**What the task requires**
Across the whole listing, filter for the string "computer" and copy every line that has it.

⟨

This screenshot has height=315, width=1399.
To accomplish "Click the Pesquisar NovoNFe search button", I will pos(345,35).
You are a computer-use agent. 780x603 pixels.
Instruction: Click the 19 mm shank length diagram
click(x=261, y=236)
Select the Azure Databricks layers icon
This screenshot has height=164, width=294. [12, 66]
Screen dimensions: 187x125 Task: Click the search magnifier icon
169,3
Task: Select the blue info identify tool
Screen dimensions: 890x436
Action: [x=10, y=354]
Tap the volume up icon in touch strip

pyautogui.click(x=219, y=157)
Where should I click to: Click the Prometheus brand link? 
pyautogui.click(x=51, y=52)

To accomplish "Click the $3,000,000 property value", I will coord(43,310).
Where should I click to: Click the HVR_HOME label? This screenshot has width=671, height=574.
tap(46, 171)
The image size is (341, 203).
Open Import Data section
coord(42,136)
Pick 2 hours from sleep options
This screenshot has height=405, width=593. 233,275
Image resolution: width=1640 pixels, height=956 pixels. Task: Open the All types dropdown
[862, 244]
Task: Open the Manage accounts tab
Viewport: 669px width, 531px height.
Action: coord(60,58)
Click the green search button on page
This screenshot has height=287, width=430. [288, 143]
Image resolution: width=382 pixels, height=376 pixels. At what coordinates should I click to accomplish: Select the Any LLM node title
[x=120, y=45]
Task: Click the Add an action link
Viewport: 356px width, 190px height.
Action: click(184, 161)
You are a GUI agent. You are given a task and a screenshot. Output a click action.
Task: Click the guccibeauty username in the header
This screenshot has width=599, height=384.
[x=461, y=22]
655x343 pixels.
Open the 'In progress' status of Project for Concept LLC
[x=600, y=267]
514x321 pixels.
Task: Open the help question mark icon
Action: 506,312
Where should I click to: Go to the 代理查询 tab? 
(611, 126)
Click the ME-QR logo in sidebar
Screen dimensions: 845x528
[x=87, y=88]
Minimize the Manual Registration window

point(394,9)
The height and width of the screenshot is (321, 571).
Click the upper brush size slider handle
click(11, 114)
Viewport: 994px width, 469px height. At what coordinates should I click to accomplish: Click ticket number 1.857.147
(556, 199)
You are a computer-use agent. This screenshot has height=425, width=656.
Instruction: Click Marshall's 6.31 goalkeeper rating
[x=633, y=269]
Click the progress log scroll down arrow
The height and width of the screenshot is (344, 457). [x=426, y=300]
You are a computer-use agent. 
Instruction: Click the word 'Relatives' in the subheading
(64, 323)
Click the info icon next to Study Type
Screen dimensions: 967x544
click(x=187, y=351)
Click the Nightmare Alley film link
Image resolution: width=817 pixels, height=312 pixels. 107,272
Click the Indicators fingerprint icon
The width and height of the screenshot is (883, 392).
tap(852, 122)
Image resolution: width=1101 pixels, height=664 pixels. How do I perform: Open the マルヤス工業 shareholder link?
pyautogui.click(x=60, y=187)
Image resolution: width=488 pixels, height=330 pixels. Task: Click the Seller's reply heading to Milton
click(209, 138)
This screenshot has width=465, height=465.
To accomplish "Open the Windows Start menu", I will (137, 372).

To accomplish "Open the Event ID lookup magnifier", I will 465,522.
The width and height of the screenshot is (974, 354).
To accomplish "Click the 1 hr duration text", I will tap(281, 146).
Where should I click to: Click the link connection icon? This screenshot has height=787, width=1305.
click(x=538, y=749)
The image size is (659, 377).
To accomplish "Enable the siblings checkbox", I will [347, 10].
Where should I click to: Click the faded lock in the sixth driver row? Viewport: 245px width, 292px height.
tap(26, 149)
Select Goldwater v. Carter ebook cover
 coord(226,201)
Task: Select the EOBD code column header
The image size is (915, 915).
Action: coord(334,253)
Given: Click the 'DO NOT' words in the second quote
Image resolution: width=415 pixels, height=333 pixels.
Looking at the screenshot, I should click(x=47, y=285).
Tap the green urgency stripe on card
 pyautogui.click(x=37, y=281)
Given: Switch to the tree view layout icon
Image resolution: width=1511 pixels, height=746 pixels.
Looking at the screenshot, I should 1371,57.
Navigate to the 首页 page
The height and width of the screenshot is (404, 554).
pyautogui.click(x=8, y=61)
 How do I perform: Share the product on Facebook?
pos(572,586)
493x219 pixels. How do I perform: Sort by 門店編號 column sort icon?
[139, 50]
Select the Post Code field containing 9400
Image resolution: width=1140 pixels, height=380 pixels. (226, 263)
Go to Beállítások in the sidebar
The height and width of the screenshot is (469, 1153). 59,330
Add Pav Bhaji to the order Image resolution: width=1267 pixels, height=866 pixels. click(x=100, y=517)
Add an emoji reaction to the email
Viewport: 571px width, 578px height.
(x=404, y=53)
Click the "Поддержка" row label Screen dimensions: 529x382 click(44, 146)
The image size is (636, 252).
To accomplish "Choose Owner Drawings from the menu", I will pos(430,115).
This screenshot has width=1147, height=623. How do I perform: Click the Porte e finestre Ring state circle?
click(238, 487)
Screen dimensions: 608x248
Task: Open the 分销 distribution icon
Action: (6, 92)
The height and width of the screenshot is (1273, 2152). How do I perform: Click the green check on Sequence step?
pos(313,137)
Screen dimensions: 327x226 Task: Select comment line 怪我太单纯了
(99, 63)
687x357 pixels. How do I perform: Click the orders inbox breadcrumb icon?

⟩

**Answer to this task**
You are a computer-use agent. 780x603 pixels.
You are a computer-use agent. This screenshot has height=425, width=656.
You are a computer-use agent. 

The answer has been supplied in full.